I think everyone should play this game.

I don't know how to talk about it, though. How to say "I cried at least ten times not because the game was sad — though it sometimes was — but because it was so tender, so loving, so unique" without sounding like a pretentious asshole. I don't know how to talk about Kochi, a little boy who shares his memories of his father with you because there's no way to put that love to letters. I don't know how to talk about the line "It's the two hardest things to hold in your head. They were just boys, and they killed my family" without dissolving into tears.

It's easier to talk world-building and visuals and mechanics. This game has perhaps the most interesting world in any game I've played recently. The societies and values are so much like ours and yet not like ours at all. The mixture of modern aesthetics with old-world mysticism feels so wonderful and lovely. It's explicitly post-apocalyptic but also not. It's SO gorgeous to look at, and the style is so so unique and the models are so so gorgeous.

The walking is sometimes clumsy, and you can get stuck — the game knows this, and the pause screen has a helpful button for unsticking you. The bike - riding, assuming you don't end up wedged in a corner, feels good and tight and not tight at all, much the way actually riding a bike is, I spose. But the gameplay focuses less on moving through the world and more on recording it. There are a few things in the world that you must record to progress, but by and large what you record and why is purely up to you. My journal was filled with photos and sounds that were mine, meaningless nothings that don't matter, but maybe they do, because I saw them, because I recorded them, because I am a part of the world and in seeing and recording I make the world part of me. If you want fast, kinetic gameplay, this isn't it, but the game and the story wouldn't be served by gameplay like that. The gameplay is perfect for telling the story the story wants to tell.

And — it's funny, because gamer-brain initially made this very thing hard to enjoy. I wanted clearer marks of progression. I felt like I'd failed each time I took a photo that wasn't plot relevant or recorded a song that didn't change the worldstate. I was frustrated I wasn't moving fast. Games train us in all sorts of ways, and the leading games in the world now might create beautiful worlds, but they don't really want you to look at them. They want you to find the right tool, the right answer, the golden ending.

And if there's a right tool, there's a wrong one. If there's a golden ending, there's a bad one. If the world is beautiful but not meant to be seen, then the people in the world aren't real, they're enemies or allies or NPC fodder. And this game eschews all that. It's a game where the magic isn't in winning, it's just in seeing and being and loving. It was disconcerting and refreshing, how the game never "takes a side" — it observes the world, and the protagonist has the occasional curious thought about the extreme actions taken by others, but there's no judgement in the thoughts. There are no villains, just people, doing what they can to escape and survive. The game doesn't ask you to come down hard on one side of it's internal debates about rightness, wrongness, memories — it doesn't stop you, but the way the game lets you observe is so wonderful. I've seen other say the ending feels abrupt, but it's the only way for it to end, I think. Abrupt, like the end of the world, but still loving, still whole.
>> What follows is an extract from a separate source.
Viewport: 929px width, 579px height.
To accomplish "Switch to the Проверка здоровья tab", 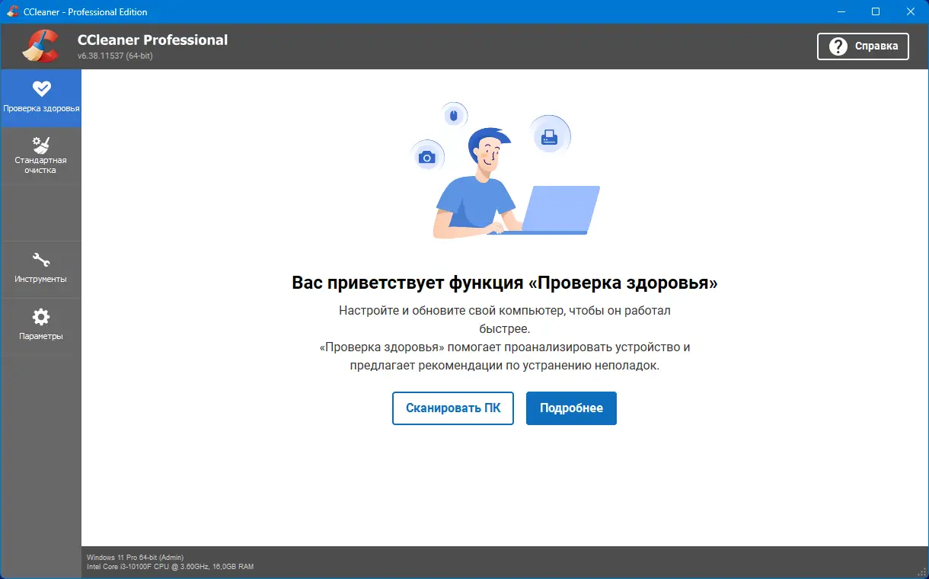I will (x=41, y=99).
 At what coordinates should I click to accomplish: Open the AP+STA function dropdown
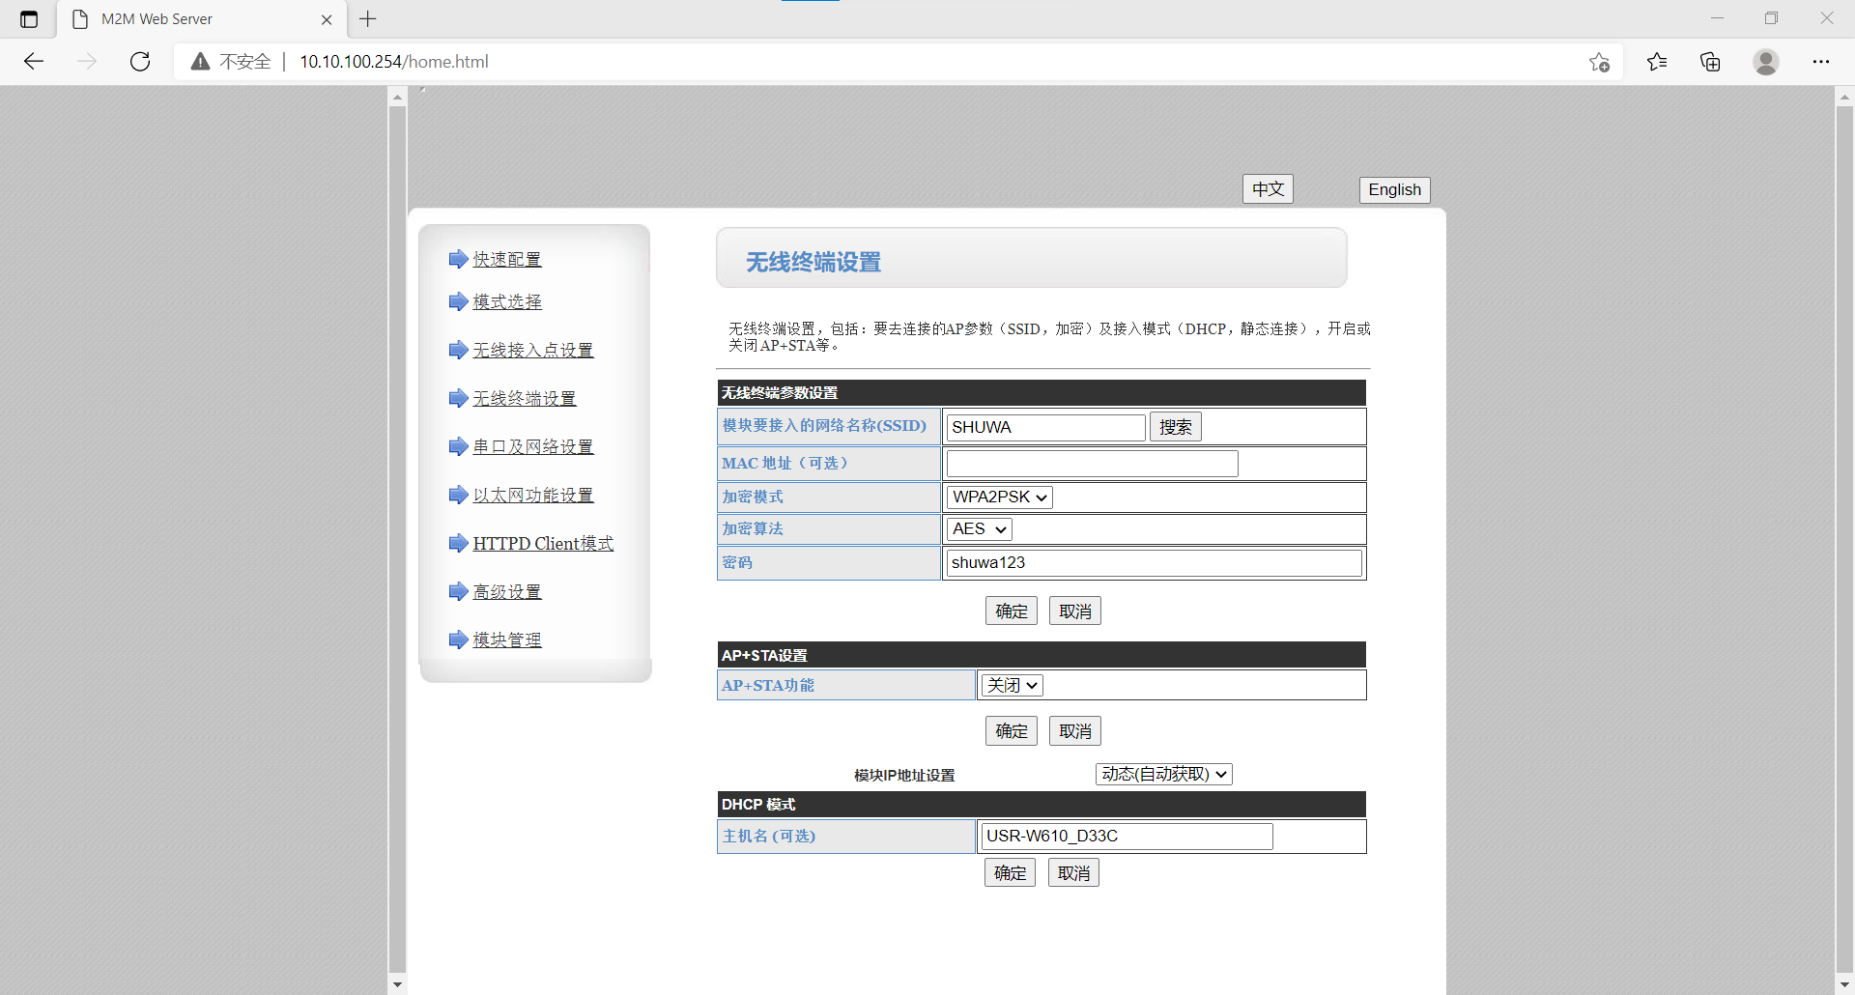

When I finished, my first thought was that I wanted to replay immediately. It's a short game, and I wanted to try the other dialogue options, learn more about this world and these societies that are so similar and so alien to mine. I wanted to see the other ending. But at the same time...this game isn't like that. It's not a game to devour fast as you can, to scour and scum through to achieve maximum content. It's a game that feels a little like climbing into a warm bath. It envelopes you without swallowing you and without you swallowing it. It's just...comfy, and buoyant, and sometimes you sit and you listen to the water and you feel like you're more in the world than you ever have been. I will replay it sometime, probably sometime soon, but...I want to sit with it longer first. I want to let my fingers prune and unprune. I want to let the Season end, and appreciate what it left me with.

I guess, if the game has a moral, a meaning, something you need to take from it, it's something simple: to love even in a world that is passing away, and to take comfort that this end of the world is neither the first or the last. Something new to love will come after, as it always does, and as it has again and again and again.